Ok.  So lets consider this question from the standpoint of how good the education is, given that merit is not usually the reason why people get hired.  The Chronicle of Higher Education reviews a recent book by researchers of the products of university education in America:

Growing numbers of students are sent to college at increasingly higher costs, but for a large proportion of them the gains in critical thinking, complex reasoning, and written communication are either exceedingly small or empirically nonexistent.

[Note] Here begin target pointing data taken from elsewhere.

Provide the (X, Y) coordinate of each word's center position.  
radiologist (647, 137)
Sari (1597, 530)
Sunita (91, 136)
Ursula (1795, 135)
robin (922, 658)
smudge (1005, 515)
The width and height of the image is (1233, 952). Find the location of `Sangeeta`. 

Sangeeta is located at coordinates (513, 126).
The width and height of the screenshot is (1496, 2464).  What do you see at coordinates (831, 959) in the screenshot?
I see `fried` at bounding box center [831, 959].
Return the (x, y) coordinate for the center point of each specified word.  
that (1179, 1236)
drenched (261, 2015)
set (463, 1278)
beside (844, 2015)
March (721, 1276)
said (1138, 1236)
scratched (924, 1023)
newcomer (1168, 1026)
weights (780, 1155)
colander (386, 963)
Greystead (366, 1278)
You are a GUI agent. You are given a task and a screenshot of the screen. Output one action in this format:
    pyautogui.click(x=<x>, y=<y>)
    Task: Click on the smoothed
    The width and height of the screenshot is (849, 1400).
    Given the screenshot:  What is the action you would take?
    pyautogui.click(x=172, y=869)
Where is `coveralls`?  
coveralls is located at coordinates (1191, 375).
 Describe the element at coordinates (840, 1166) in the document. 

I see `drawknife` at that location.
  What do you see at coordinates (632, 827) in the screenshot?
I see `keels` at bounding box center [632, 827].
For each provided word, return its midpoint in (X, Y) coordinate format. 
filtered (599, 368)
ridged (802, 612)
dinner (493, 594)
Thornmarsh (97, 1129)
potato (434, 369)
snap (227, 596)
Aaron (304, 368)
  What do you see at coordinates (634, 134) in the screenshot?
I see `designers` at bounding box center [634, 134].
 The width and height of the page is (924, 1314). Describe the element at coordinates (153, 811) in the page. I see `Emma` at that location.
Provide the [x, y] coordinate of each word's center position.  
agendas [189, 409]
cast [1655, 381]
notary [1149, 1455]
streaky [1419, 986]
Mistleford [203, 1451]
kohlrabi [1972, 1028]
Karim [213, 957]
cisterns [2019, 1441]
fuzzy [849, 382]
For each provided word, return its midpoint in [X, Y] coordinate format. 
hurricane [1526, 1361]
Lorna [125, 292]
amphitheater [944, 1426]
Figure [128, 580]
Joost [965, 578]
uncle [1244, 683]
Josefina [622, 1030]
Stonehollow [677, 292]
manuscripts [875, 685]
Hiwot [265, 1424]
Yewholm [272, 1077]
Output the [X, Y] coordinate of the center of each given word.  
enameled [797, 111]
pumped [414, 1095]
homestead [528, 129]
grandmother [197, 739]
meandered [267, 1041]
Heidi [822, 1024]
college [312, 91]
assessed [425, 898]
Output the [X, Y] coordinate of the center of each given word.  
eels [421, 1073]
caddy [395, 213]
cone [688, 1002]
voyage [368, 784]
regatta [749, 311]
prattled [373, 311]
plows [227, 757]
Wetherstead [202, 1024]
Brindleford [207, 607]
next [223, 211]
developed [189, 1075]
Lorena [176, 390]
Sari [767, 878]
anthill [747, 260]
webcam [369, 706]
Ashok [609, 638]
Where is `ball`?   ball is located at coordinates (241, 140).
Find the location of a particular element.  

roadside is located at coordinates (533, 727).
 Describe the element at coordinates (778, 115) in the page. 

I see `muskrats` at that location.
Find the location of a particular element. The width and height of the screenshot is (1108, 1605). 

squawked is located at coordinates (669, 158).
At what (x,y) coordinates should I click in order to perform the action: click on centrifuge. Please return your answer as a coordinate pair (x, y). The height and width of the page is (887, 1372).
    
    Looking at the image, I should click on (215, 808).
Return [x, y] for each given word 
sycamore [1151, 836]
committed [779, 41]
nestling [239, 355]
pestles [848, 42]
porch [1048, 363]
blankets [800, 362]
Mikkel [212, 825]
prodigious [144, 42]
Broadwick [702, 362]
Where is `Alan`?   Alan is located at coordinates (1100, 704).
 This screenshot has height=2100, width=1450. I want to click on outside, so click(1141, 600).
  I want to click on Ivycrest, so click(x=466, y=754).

At least 45 percent of students in our sample did not demonstrate any statistically significant improvement in Collegiate Learning Assessment [CLA] performance during the first two years of college. [Further study has indicated that 36 percent of students did not show any significant improvement over four years.] While these students may have developed subject-specific skills that were not tested for by the CLA, in terms of general analytical competencies assessed, large numbers of U.S. college students can be accurately described as academically adrift. They might graduate, but they are failing to develop the higher-order cognitive skills that it is widely assumed college students should master. These findings are sobering and should be a cause for concern.

A cause for concern indeed!  You mean you can send  18-22 year-olds to school and they aren’t one wit smarter after four years of partying and learning about diversity and multiculturalism?  Wow! Who woodda thunk?

I have heard the dogma that if schools become indoctrinators instead of educators, strongholds of political correctness and diversity, that that makes them better places, richer and superior to the monolithic schools (read: professors are all white males) that prioritize academic achievement.  Yet after 30 or so years of this crap, we now have schools where large swaths of kids come out no smarter than they were before they entered.  So what does a BA mean today?  It means a huge debt without necessarily any usable or productive skills.  It means that a university education for something like a third of graduates is a waste of time and money.